Le gouvernement Couillard a récemment réactivé le projet phare de l’ancien premier ministre Jean Charest, c’est-à-dire le Plan Nord. Malgré la grande pompe entourant l’annonce du gouvernement, un vide et une imprécision — qui n’ont jamais été éclairés depuis que les gouvernements tant péquistes que libéraux ont développé une rhétorique sur le Nord — persistent : où est la frontière du Québec dans le nord ?

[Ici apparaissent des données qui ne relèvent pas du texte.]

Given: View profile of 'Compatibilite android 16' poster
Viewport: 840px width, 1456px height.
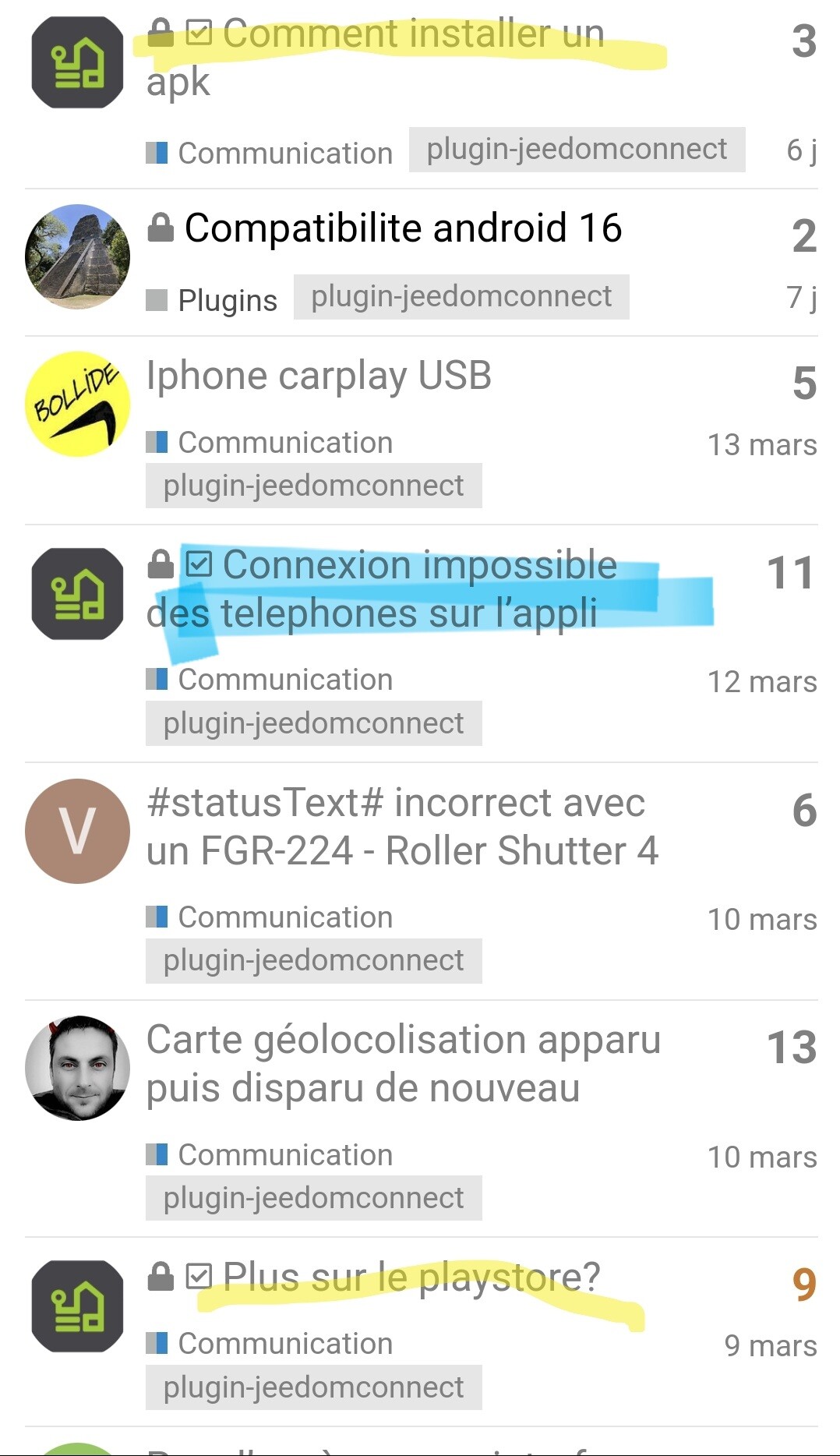Looking at the screenshot, I should pyautogui.click(x=77, y=256).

Jean Charest se plaisait, dans ses discours officiels sur le Nord, à mentionner, avec un élan nationaliste surprenant, que le Québec bâtirait dans le Nord des ports en eaux profondes. Il est maintenant reconnu par ceux qui s’intéressent aux questions nordiques que ce projet est impossible : en raison d’une loi archaïque de 1912, l’ensemble des eaux nordiques, au-delà de la rive, appartient au Nunavut. Si on venait à bâtir les ports si chers au gouvernement libéral, ceux-ci se trouveraient en dehors du Québec.

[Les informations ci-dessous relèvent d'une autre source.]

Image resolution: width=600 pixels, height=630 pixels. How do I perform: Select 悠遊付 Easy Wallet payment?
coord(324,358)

Nous avons pris la liberté d’appeler un agent de la ligne d’information du Plan Nord, récemment mise en fonction par l’actuel gouvernement afin de répondre aux questions des citoyens. Notre question était bien simple. Le gouvernement actuel endosse-t-il le régime frontalier actuel ? Après avoir discuté avec deux préposés, on nous a demandé de soumettre notre requête par écrit. Depuis, nous n’avons eu aucune réponse ni même un accusé de réception de la part de l’organisation du Plan Nord.
Une telle situation est non seulement navrante, mais profondément inquiétante. Il s’agit d’une question fondamentale. Où s’arrête le Nord ? Le gouvernement accepte-t-il que la frontière septentrionale du Québec soit dictée par une loi plus que centenaire qui ne tient compte d’aucun développement en droit maritime effectué depuis ? Comment peut-on parler du Nord sérieusement si on est incapable de le définir ?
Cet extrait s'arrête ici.